The third hit of the year for Gabrielle, similar in tone to the last two, being a lilting ballad with a vague hint of Motown. Perhaps less immediate than tracks such as Give Me A Little More Time, it still charts well inside the Top 20 in contrast to her last release Forget About The World which disappointed many when it peaked at Number 23.

17 STATUESQUE (Sleeper)

Another hit for Lousie Wener et al who have been responsible already for two of the most memorable jangle-pop hits of the year. Statuesque follows the same format, a radio-friendly uptempo track that has a killer chorus, albeit one that you have to search for to find. It charts well in line with the other two hits Sale Of The Century and Nice Guy Eddie which both peaked at Number 10.

20 SINGLE (Everything But The Girl)

A further hit single from Walking Wounded for Ben and Tracy who are, as has been mentioned before, experiencing the most spectacular chart run of their long career. Never before now have they notched up chart hits with such spectacular consistency, this drum-n-bass inspired track managing at the same time to be both beautifully melancholic and yet strangely uplifting - just like Wrong and Walking Wounded and Missing and indeed the whole of the rest of the album.

22 LOST MYSELF (Longpigs)

The number of acts to have had four Top 40 hits during the course of the year always starts to grow as Autumn comes around, Longpigs joining Sting and Ocean Colour Scene with their fourth which sits just behind the Number 16 peak of On And On and She Said.

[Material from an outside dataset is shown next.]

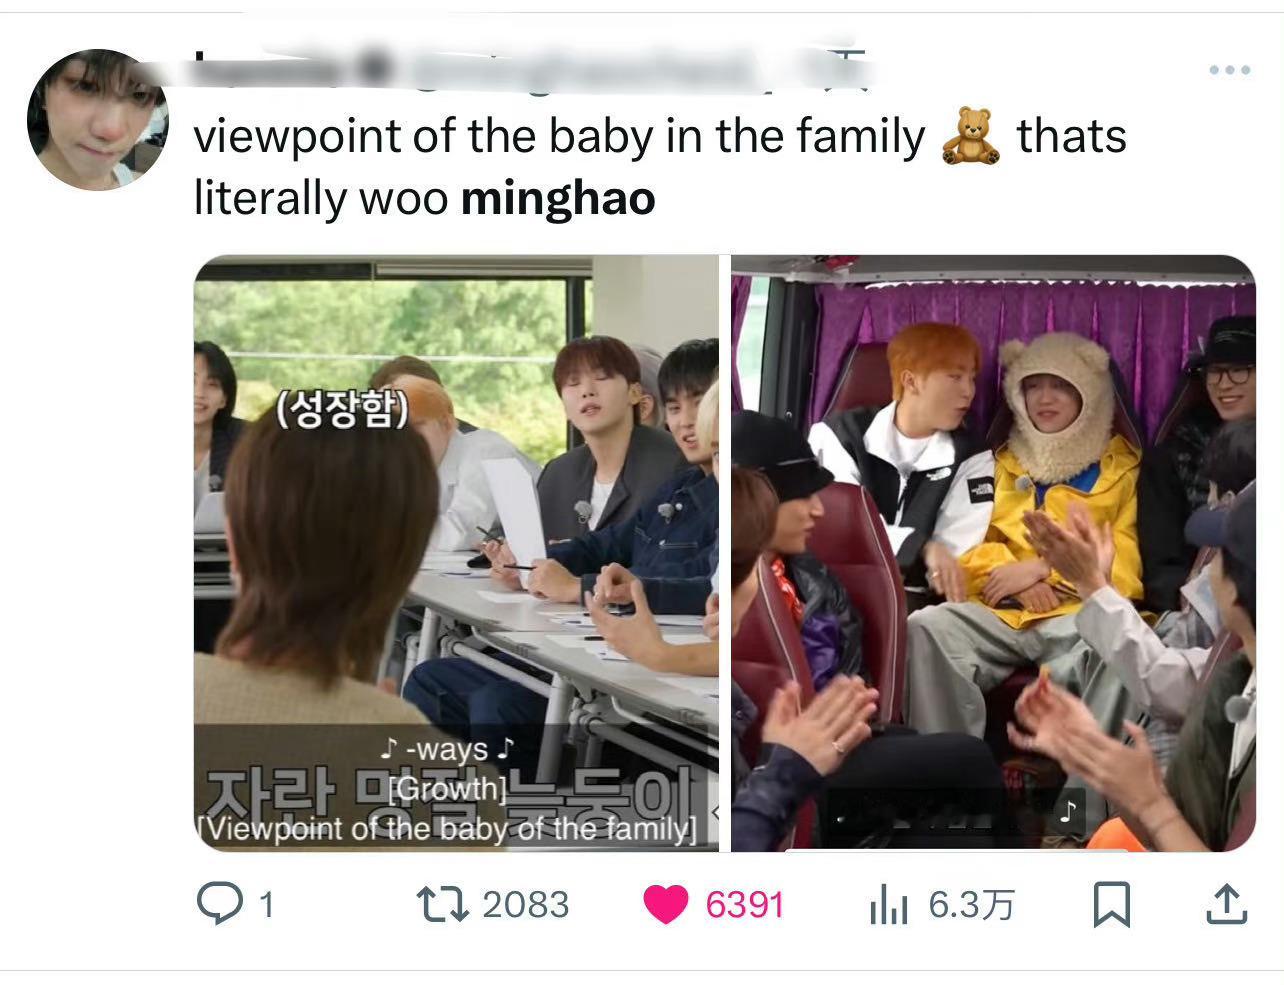Click the 6391 likes count

tap(745, 905)
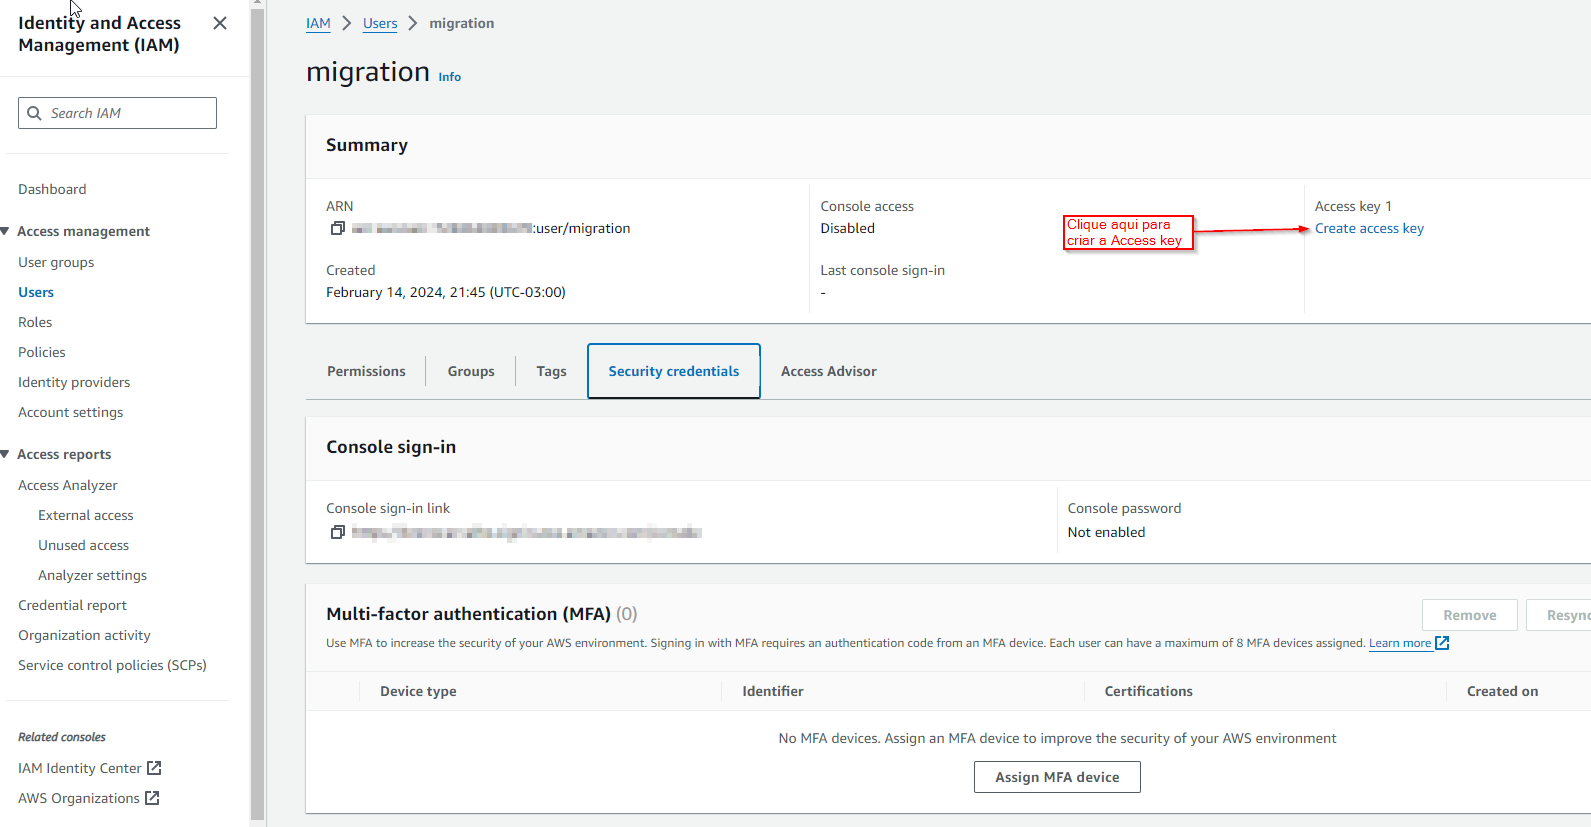Viewport: 1591px width, 827px height.
Task: Open the Groups tab
Action: click(471, 371)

More manic ragga-inspired dance from Reel 2 Real with their second hit from their current chart run, following in the footsteps of Jazz It Up which reached Number 7 back in July.

25 FOOTSTEPS (Daniel O'Donnell)

A small climb for Daniel O'Donnell who thus defies speculation that this single would tumble out the chart as swiftly as it came. It proves that on the odd occasion when a single is released that appeals outside the tastes of the usual singles buying market you can never quite predict exactly what is going to happen to it.


Somehow the sensation appears to have gone from Babylon Zoo. Jas Mann and company have fallen from the peak of being the phenomenon of the year and now seem to be merely chart also-rans. One problem has been the infrequency of their releases - this issue of the title track from the album is only their second single since Spaceman. Whilst it is clear the band will never have a million-selling smash like their debut the sheer energy of this track, their usual blend of glam-rock and industrial rock, suggests that their star isn't quite ready to vanish completely.

34 PLANETARY SIT-IN (Julian Cope)

A second hit single in the space of a few months from the bizarre mind of Julian Cope. The followup to I Come From Another Planet is actually one of the best tracks he has made in years and maybe deserves more than what is likely to be a brief appearance at the bottom end of this week's chart, matching exactly the peak of its predecessor.